Aged 14 to 21, the Art Assassins are a diverse collective who work alongside scholars and artists in the South London Gallery. They seek to answer fundamental questions about health, identity and society at large, doing so with an imaginative hands-on approach. Over the past year they have investigated the historical ‘Peckham Experiment’. Regarded as a ‘health utopia’, this holistic health movement took place in pre-NHS Peckham, London and aimed to promote health and wellbeing through community activities. Interestingly, the Art Assassins placed the lessons learned from the Peckham Experiment in the context of today’s age of consumer markets, where one can readily have genetic health risks identified in exchange for personal data. The artists took their individual DNAs – extracted from saliva samples – and pooled them into a collective DNA. The result was an exclusive art piece that was on display in the autumn.

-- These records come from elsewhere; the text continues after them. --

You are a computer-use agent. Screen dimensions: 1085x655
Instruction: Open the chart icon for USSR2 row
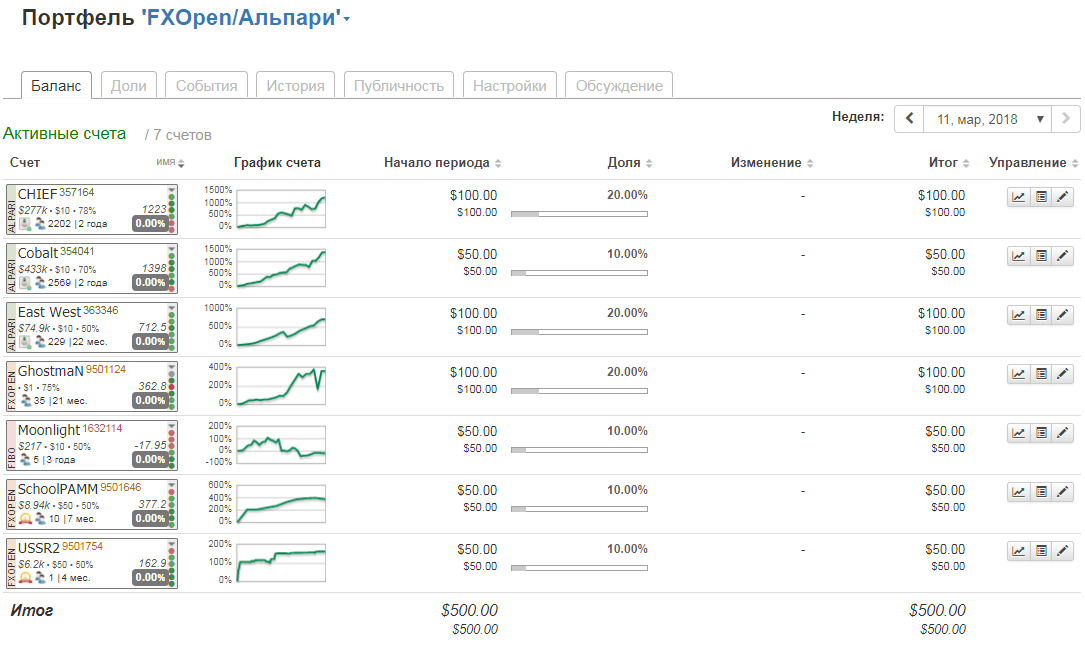click(1018, 551)
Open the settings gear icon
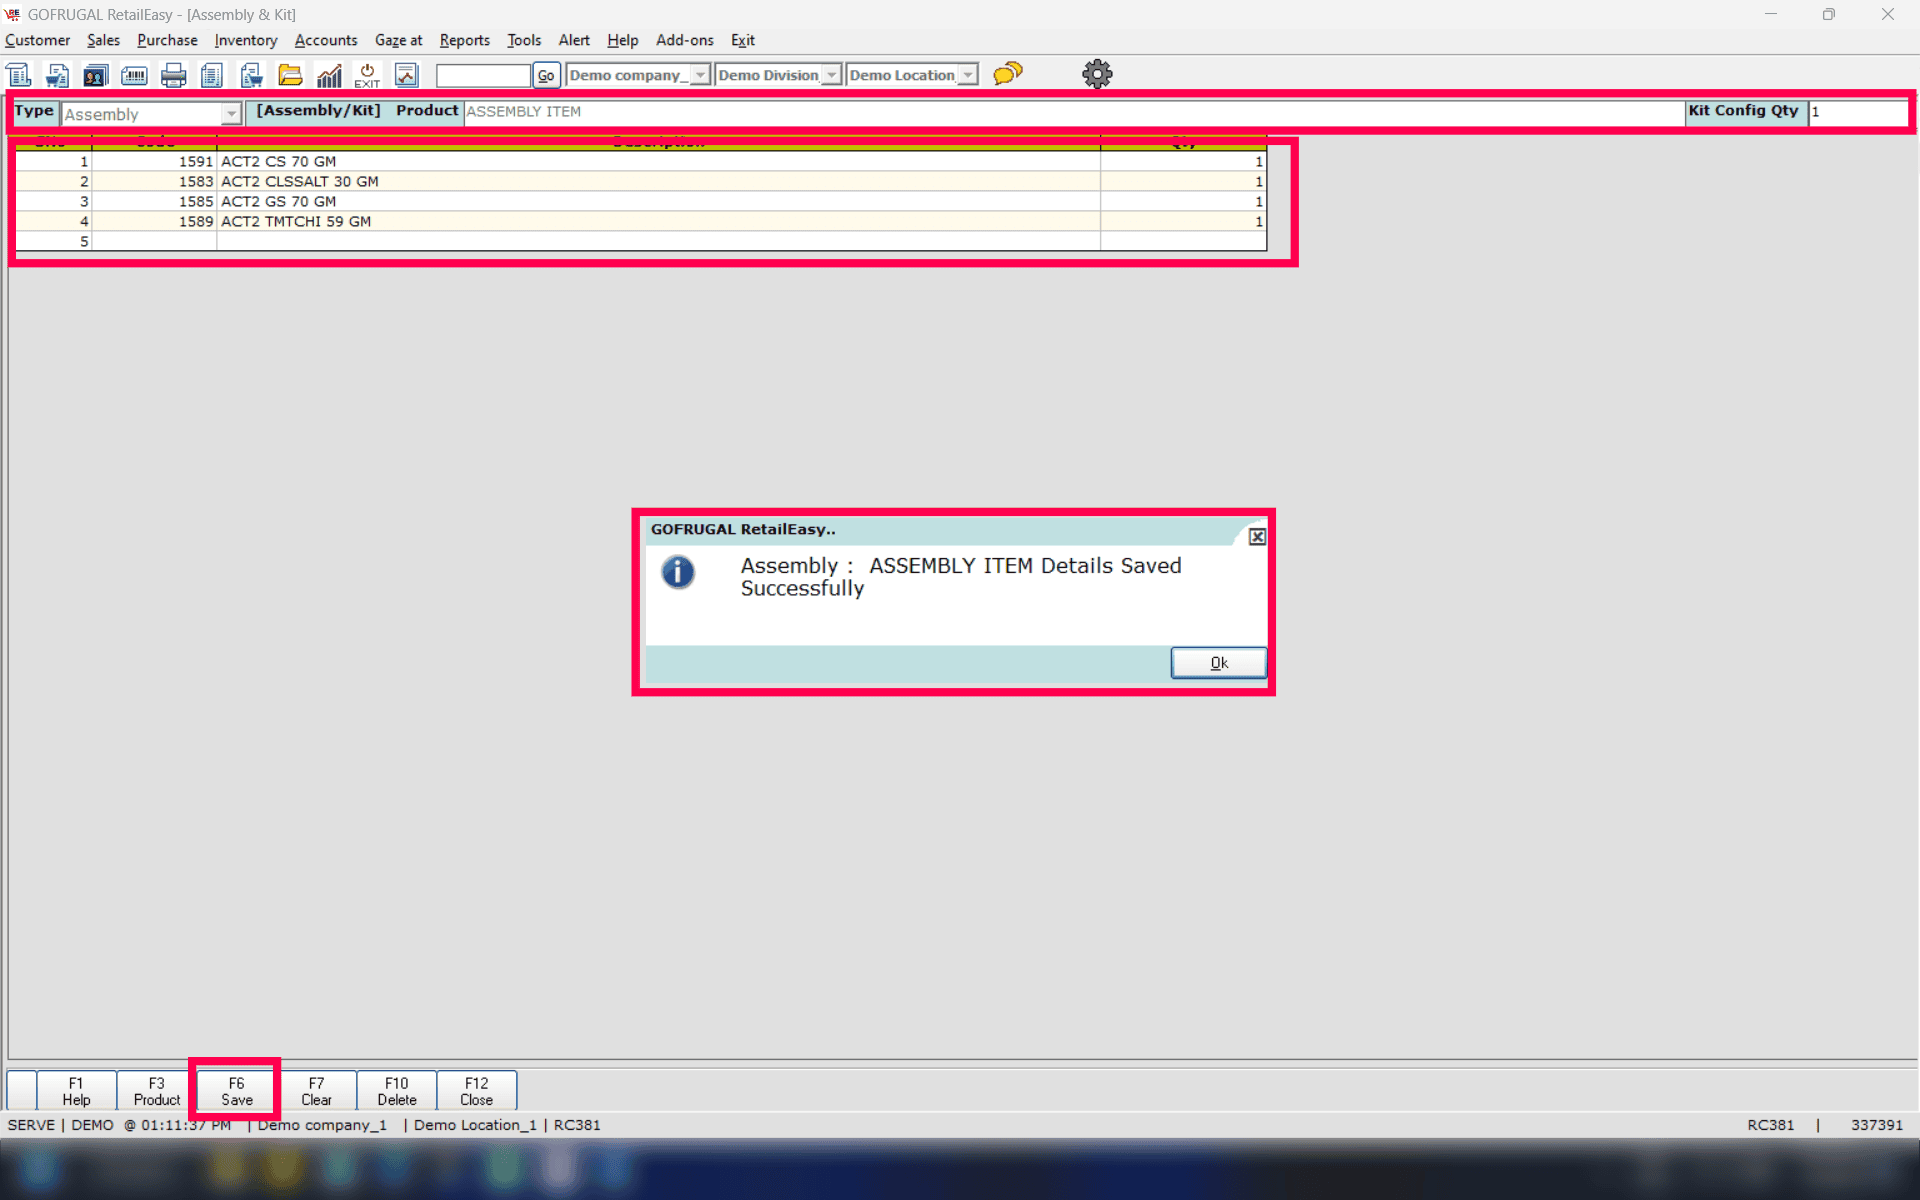Viewport: 1920px width, 1200px height. pos(1097,74)
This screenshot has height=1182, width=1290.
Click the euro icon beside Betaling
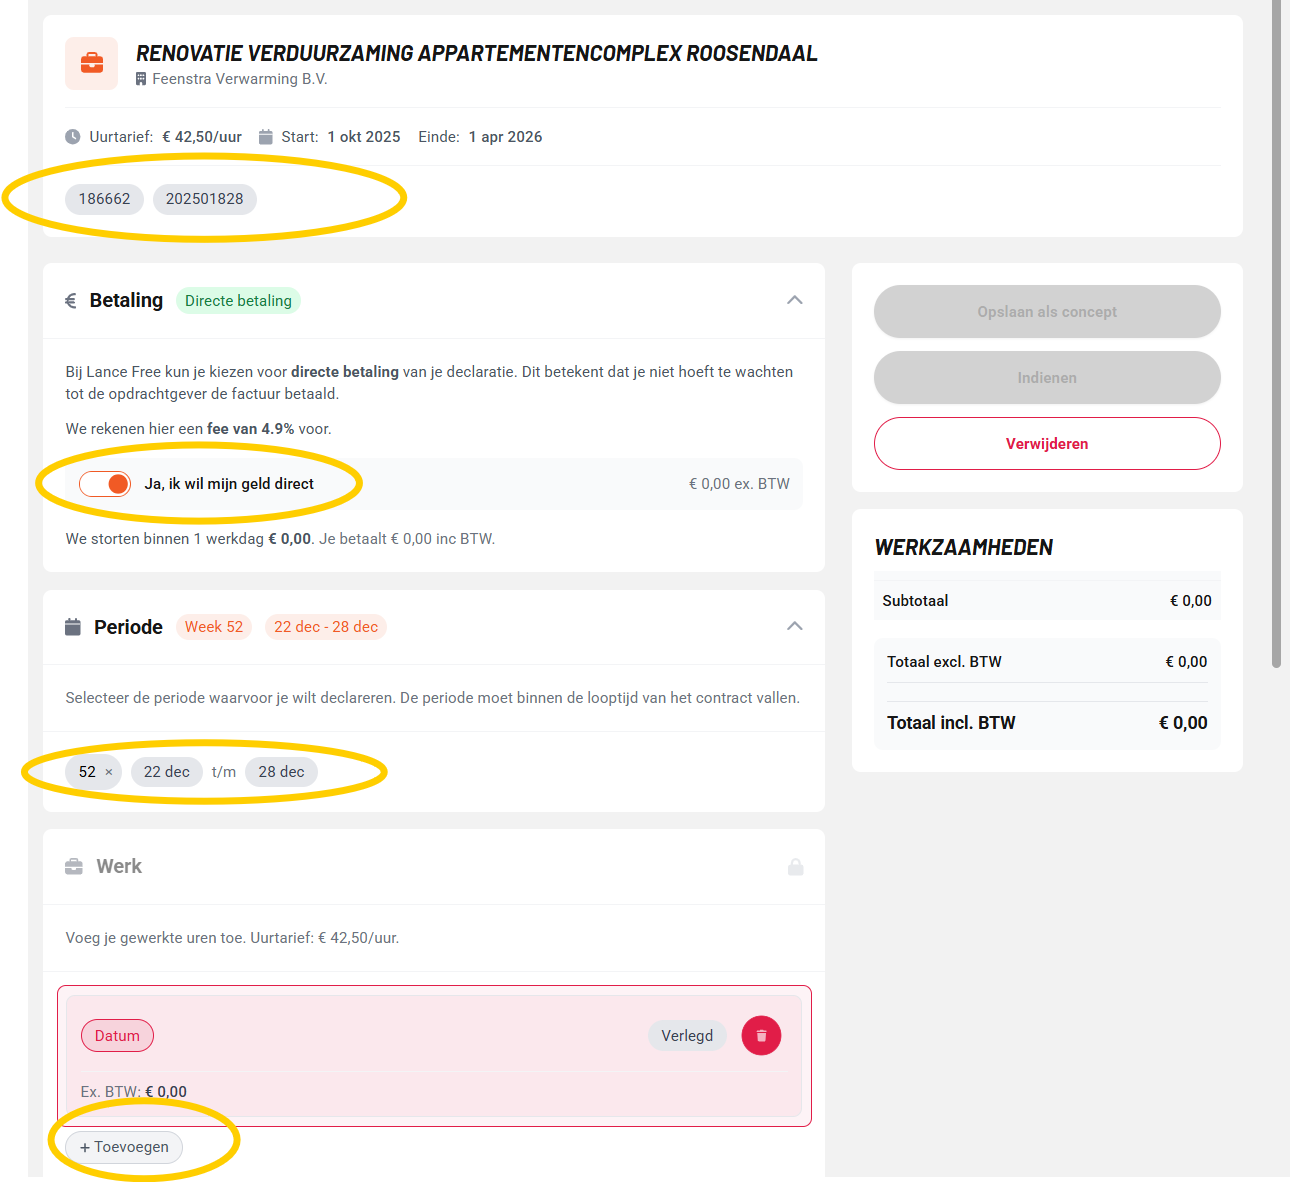pos(71,301)
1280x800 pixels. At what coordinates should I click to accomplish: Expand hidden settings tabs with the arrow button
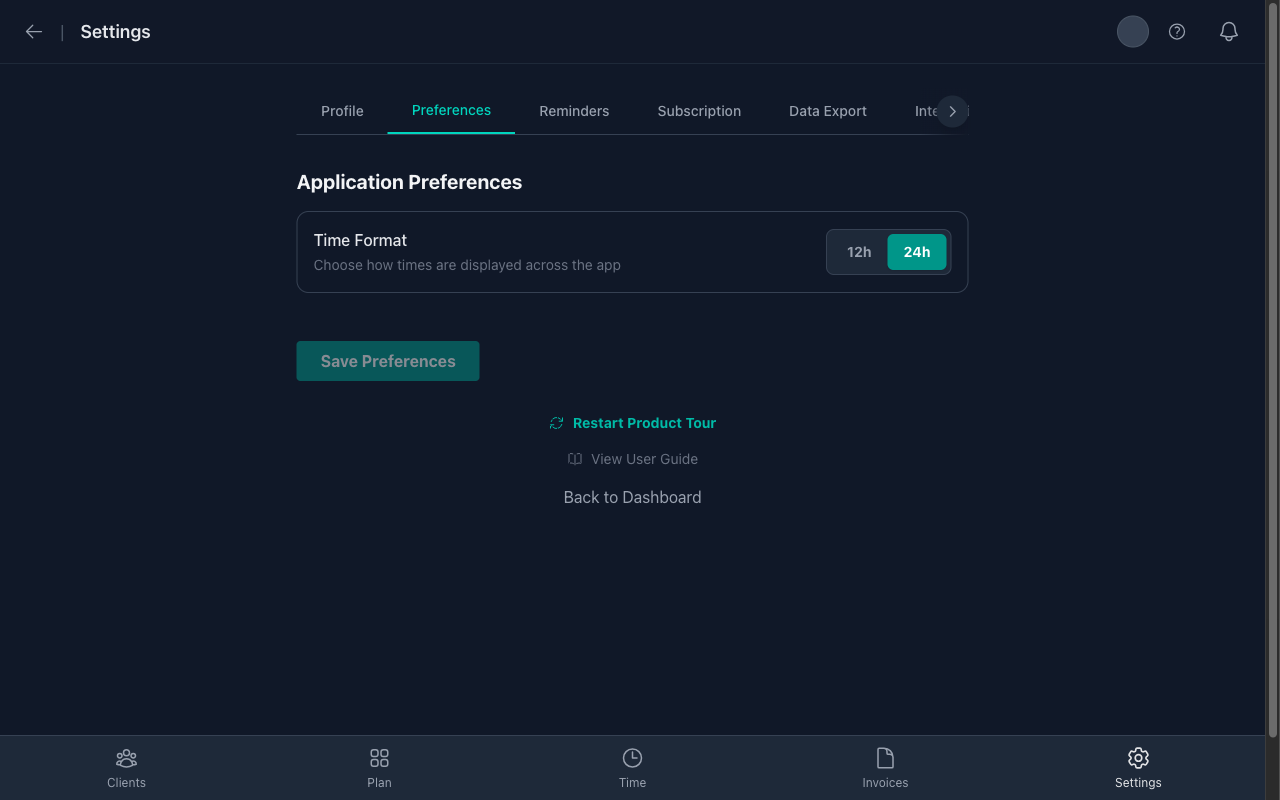click(952, 111)
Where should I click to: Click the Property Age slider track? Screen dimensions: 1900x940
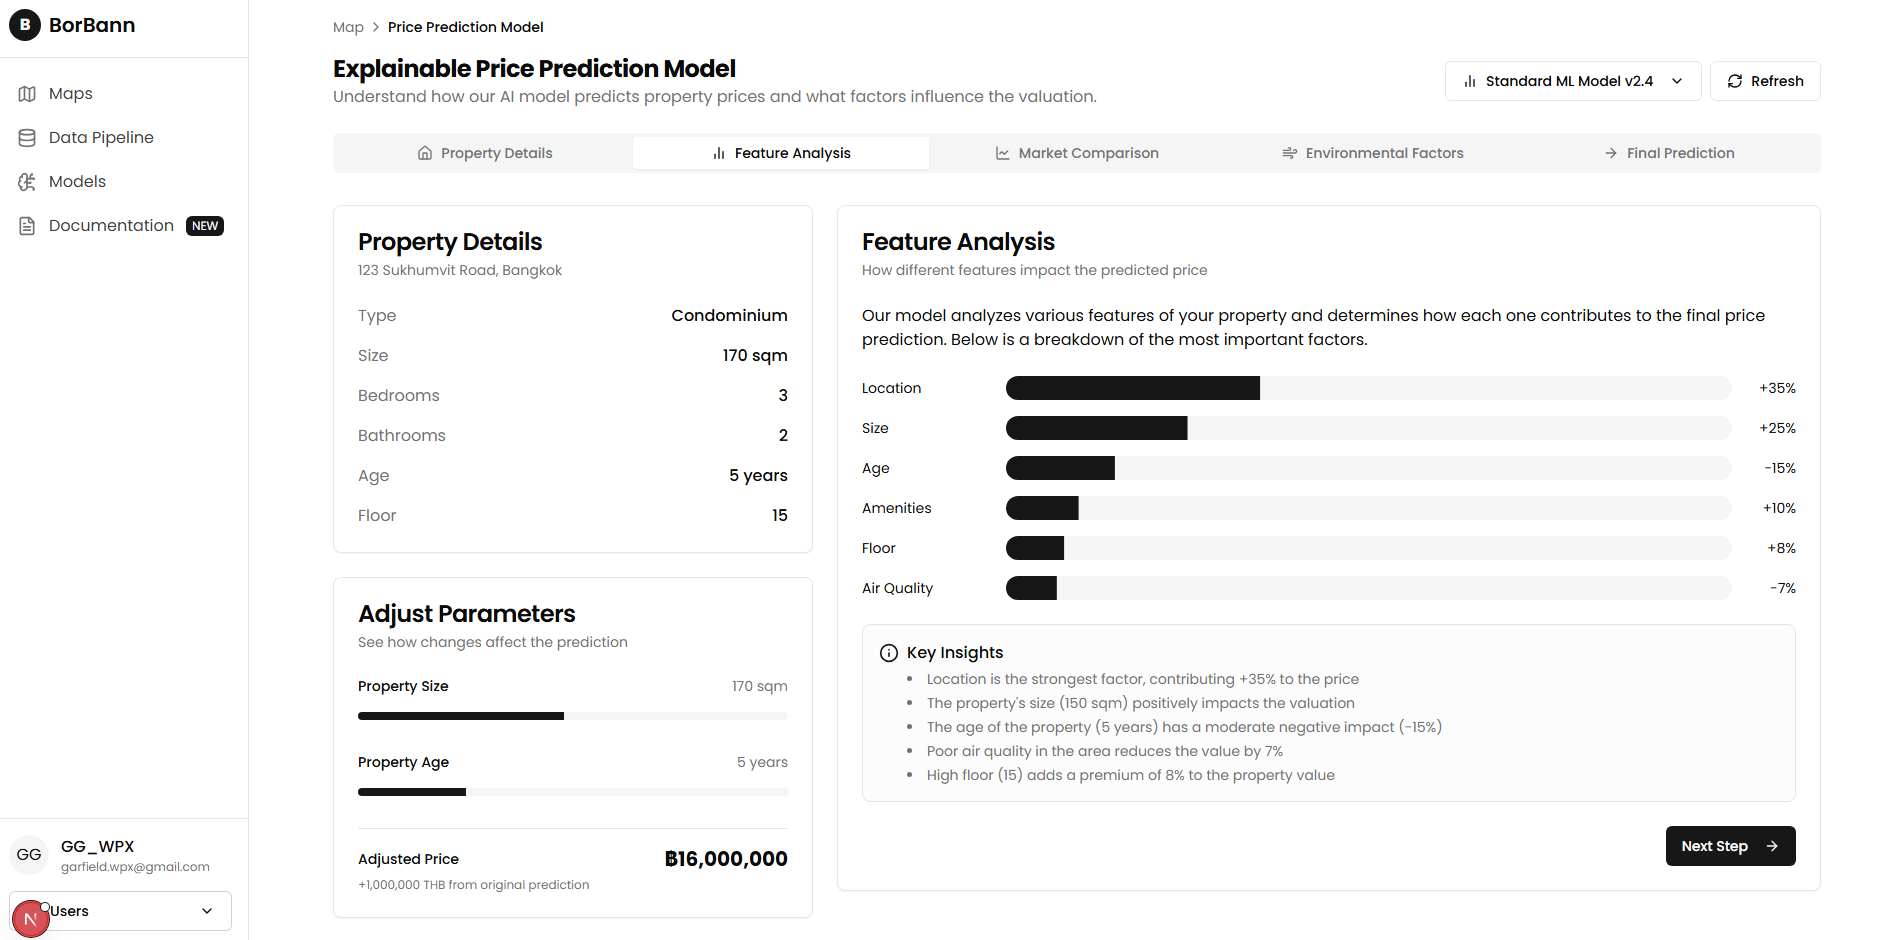[572, 792]
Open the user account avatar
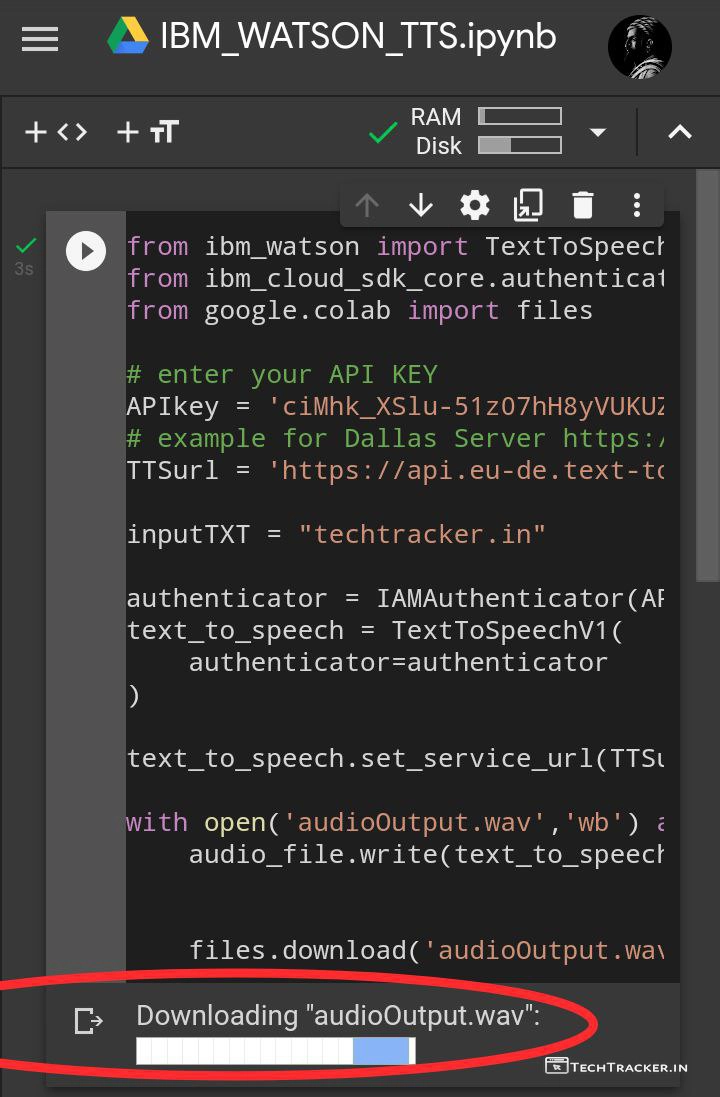Viewport: 720px width, 1097px height. click(640, 46)
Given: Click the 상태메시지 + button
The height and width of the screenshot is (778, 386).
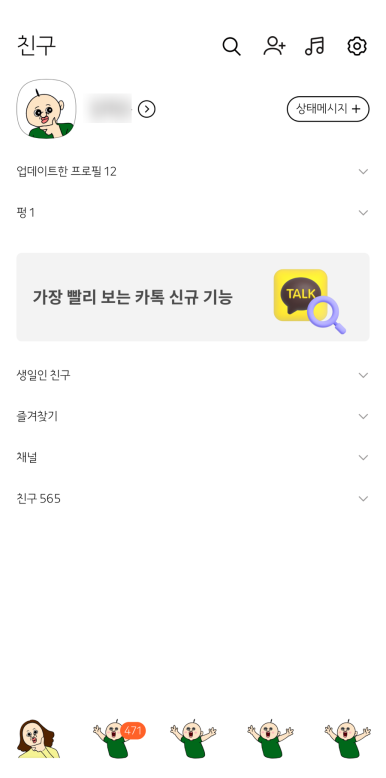Looking at the screenshot, I should tap(328, 109).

Further south, on the premises of world’s oldest psychiatric institution, is the Bethlem Museum of the Mind. Here, one can see the wonderful artwork of young people who accessed services in the Bethlem Adolescent Unit in ‘Our Future Likes’ (with Art Assassins also amongst the contributors). Sam Curtis, artist and curator who worked with the group, explained that image-making and open discussions were a ‘powerful form of communication’ for adolescents who ‘are at a loss, and may feel like they have little autonomy in their environment’. Mum, I don’t understand your emojis is a message imprinted on a white t-shirt displayed in the exhibition. This is just one of the creative ways in which the exhibition captures perspectives on the impact of social media on our mental health, inviting reflection on whether the ways in which we spend our time online may be at the root of depression and anxiety.
Clearly, the wheels are turning for the use of creative approaches in the spheres of health and wellbeing. The Art Assassins and Our Future Likes demonstrate that when health disciplines fuse with the arts, the results can be empowering for young people.
- Reviewed by Alina Ivan, a psychology postgraduate and research assistant working on the RADAR study at King’s College London.